**Available records**
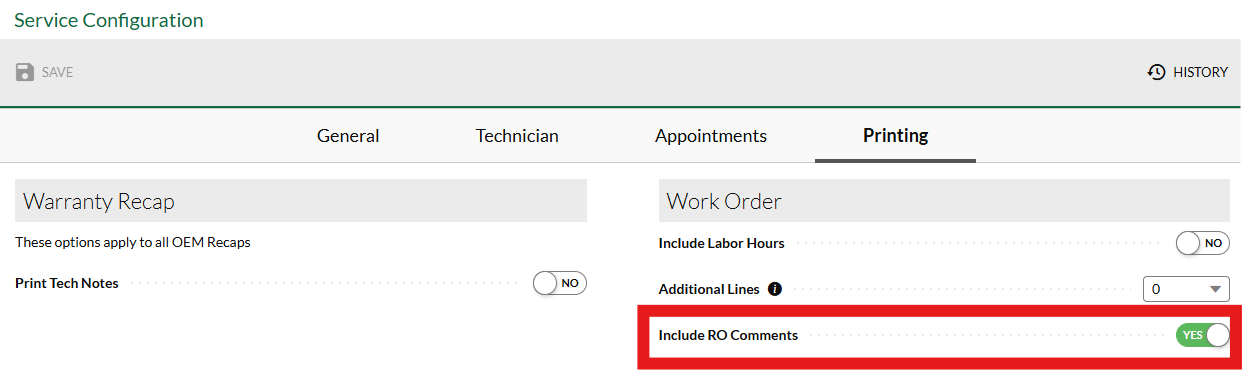Disable the Include RO Comments toggle
This screenshot has height=385, width=1242.
(1203, 335)
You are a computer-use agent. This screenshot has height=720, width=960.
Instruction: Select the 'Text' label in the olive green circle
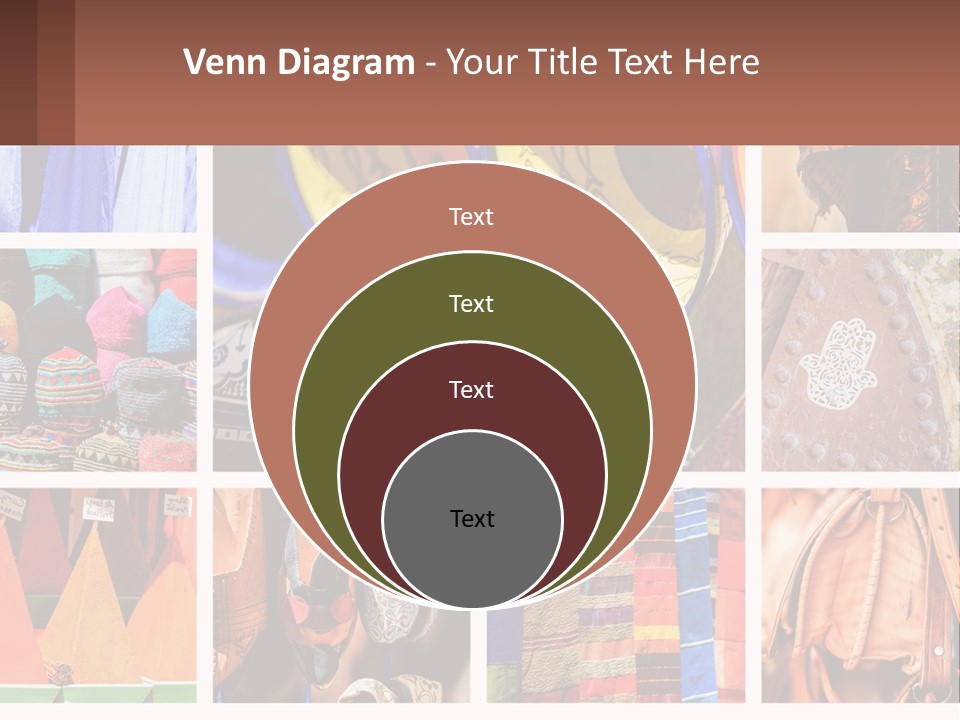[x=471, y=304]
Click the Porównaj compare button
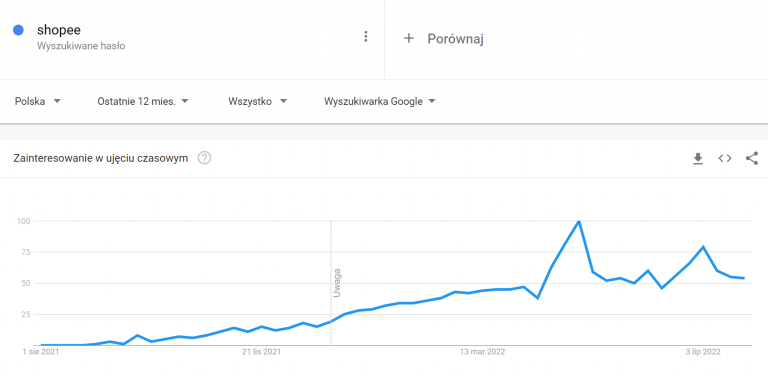768x384 pixels. [444, 39]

**Prompt**
Set down word for word each line from the one containing "You are a computer-use" through the end of the material, and keep the pictures out of it.

**Task solution**
You are a computer-use agent. This screenshot has height=720, width=960.
Instruction: Select the 'Text' label in the olive green circle
[x=471, y=304]
Click the Porównaj compare button
768x384 pixels. [444, 39]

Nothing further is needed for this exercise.